#### Data ####

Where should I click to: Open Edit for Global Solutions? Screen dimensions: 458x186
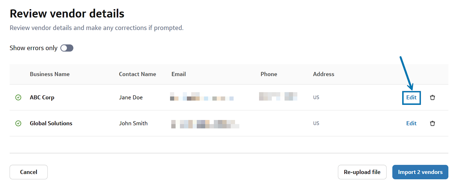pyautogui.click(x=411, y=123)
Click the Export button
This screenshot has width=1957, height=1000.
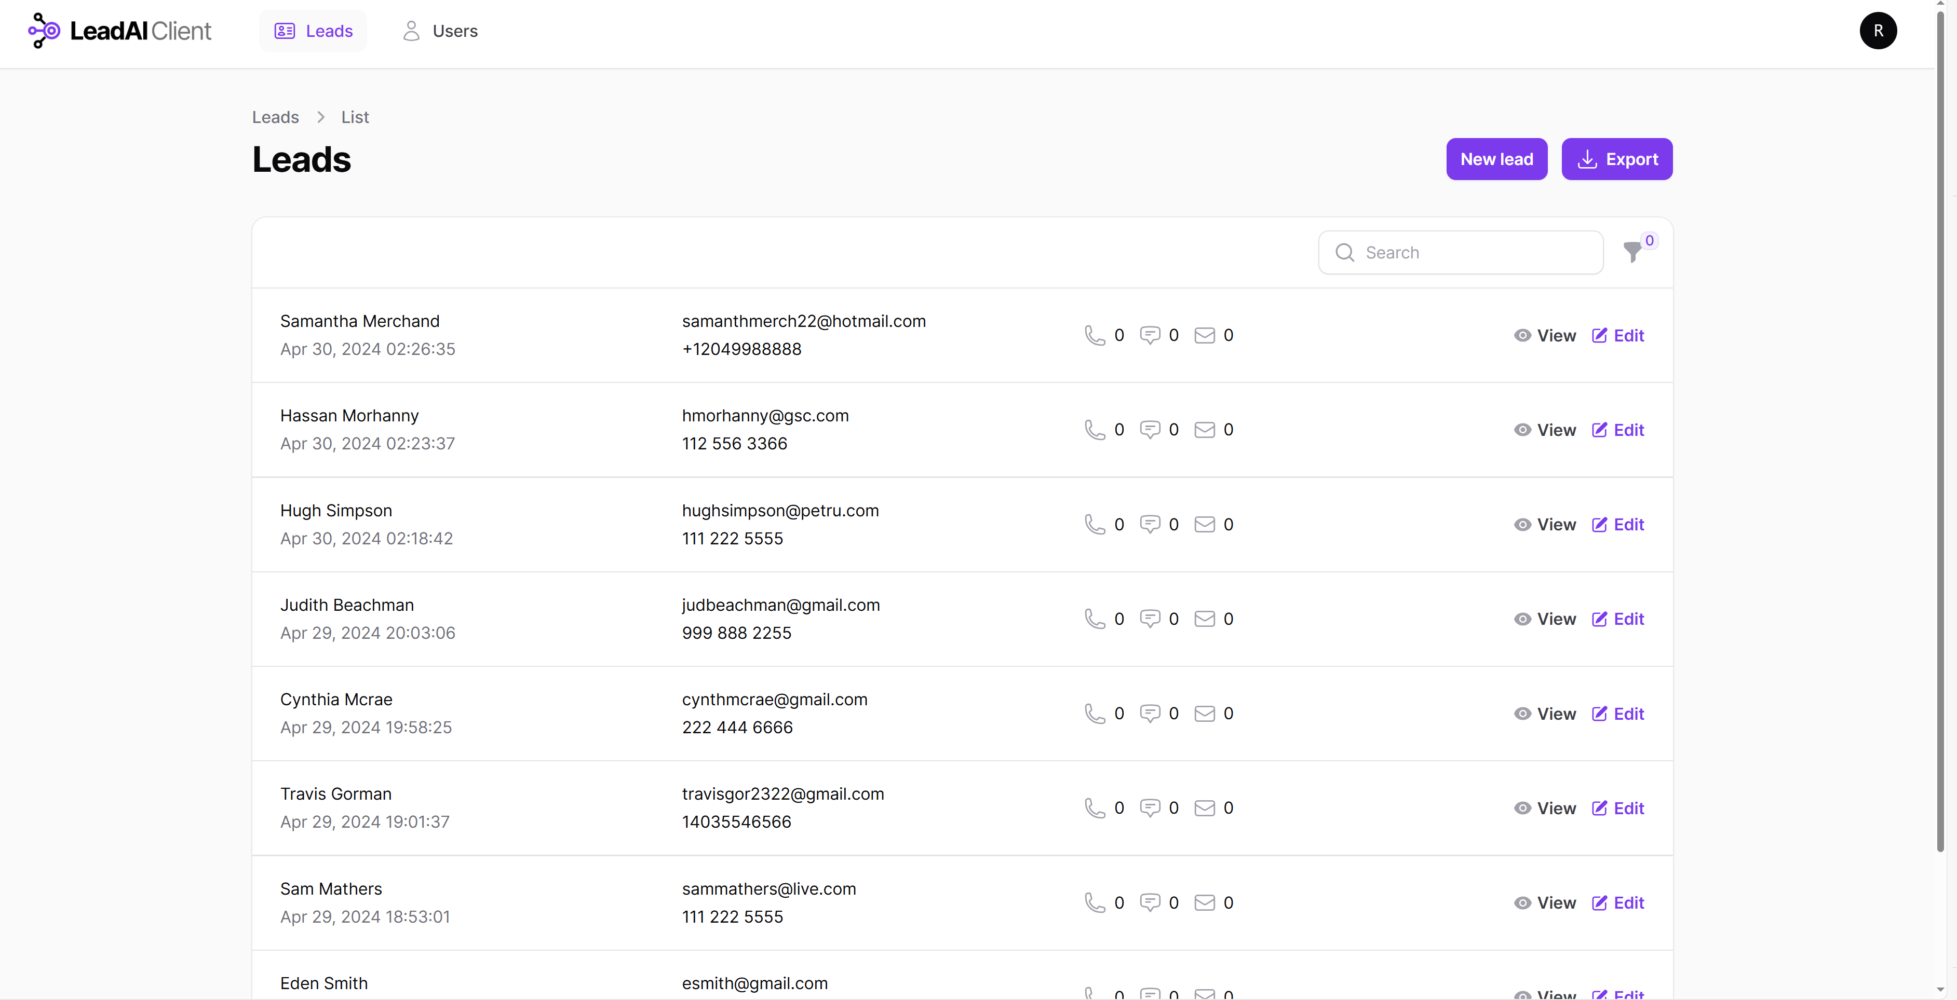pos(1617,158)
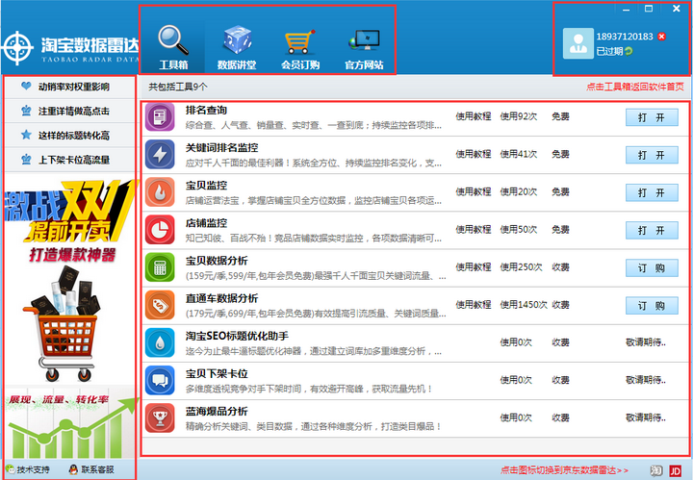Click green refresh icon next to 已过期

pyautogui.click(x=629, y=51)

####

Produce an exact copy of each line of data, skipping embedded images.

Where should I click to: Open Edit for Global Solutions? Screen dimensions: 458x186
pyautogui.click(x=411, y=123)
Click the Export button
This screenshot has width=1957, height=1000.
pos(1617,158)
Click green refresh icon next to 已过期

pyautogui.click(x=629, y=51)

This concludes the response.